Given task
Copy out the records below line for line, keeping every character unchanged.

━━ Extracted information ━━

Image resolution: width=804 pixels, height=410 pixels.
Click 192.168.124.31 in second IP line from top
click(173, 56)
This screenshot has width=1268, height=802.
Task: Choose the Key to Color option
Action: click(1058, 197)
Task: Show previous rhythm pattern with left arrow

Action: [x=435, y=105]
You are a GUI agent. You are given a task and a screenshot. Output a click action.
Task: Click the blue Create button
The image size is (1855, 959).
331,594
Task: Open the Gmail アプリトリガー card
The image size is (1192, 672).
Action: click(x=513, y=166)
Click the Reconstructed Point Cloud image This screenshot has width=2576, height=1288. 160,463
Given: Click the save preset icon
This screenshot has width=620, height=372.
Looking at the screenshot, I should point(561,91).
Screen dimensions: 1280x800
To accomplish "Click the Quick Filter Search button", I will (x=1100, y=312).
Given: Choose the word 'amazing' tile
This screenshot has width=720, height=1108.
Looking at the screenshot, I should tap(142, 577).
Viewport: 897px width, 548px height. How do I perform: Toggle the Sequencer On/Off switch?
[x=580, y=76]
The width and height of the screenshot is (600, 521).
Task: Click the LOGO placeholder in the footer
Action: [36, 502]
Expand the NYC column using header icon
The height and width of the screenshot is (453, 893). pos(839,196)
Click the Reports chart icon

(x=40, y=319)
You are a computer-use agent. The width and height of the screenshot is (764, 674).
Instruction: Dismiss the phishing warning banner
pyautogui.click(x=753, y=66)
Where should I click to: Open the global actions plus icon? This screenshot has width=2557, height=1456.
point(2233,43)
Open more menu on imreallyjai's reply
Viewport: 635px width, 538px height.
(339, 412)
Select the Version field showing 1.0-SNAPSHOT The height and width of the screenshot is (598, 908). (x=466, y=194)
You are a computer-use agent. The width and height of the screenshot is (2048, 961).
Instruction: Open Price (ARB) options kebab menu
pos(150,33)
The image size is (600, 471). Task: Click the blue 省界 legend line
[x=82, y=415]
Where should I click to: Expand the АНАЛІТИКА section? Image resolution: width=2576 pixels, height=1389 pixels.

━━━

Solution to the problem
Image resolution: width=804 pixels, height=410 pixels.
Click 192.168.124.31 in second IP line from top
click(173, 56)
This screenshot has width=1268, height=802.
Task: Choose the Key to Color option
Action: click(1058, 197)
Task: Show previous rhythm pattern with left arrow

Action: [x=435, y=105]
You are a GUI agent. You are given a task and a screenshot. Output a click action.
Task: Click the blue Create button
The image size is (1855, 959).
331,594
Task: Open the Gmail アプリトリガー card
The image size is (1192, 672).
Action: click(x=513, y=166)
Click the Reconstructed Point Cloud image This screenshot has width=2576, height=1288. 160,463
Given: Click the save preset icon
This screenshot has width=620, height=372.
Looking at the screenshot, I should point(561,91).
Screen dimensions: 1280x800
To accomplish "Click the Quick Filter Search button", I will (x=1100, y=312).
Given: Choose the word 'amazing' tile
This screenshot has width=720, height=1108.
Looking at the screenshot, I should tap(142, 577).
Viewport: 897px width, 548px height. How do I perform: Toggle the Sequencer On/Off switch?
[x=580, y=76]
The width and height of the screenshot is (600, 521).
Task: Click the LOGO placeholder in the footer
Action: [36, 502]
Expand the NYC column using header icon
The height and width of the screenshot is (453, 893). pos(839,196)
Click the Reports chart icon

(x=40, y=319)
You are a computer-use agent. The width and height of the screenshot is (764, 674).
Instruction: Dismiss the phishing warning banner
pyautogui.click(x=753, y=66)
Where should I click to: Open the global actions plus icon? This screenshot has width=2557, height=1456.
point(2233,43)
Open more menu on imreallyjai's reply
Viewport: 635px width, 538px height.
(339, 412)
Select the Version field showing 1.0-SNAPSHOT The height and width of the screenshot is (598, 908). (x=466, y=194)
You are a computer-use agent. The width and height of the screenshot is (2048, 961).
Instruction: Open Price (ARB) options kebab menu
pos(150,33)
The image size is (600, 471). Task: Click the blue 省界 legend line
[x=82, y=415]
Where should I click to: Expand the АНАЛІТИКА section? Image resolution: width=2576 pixels, height=1389 pixels.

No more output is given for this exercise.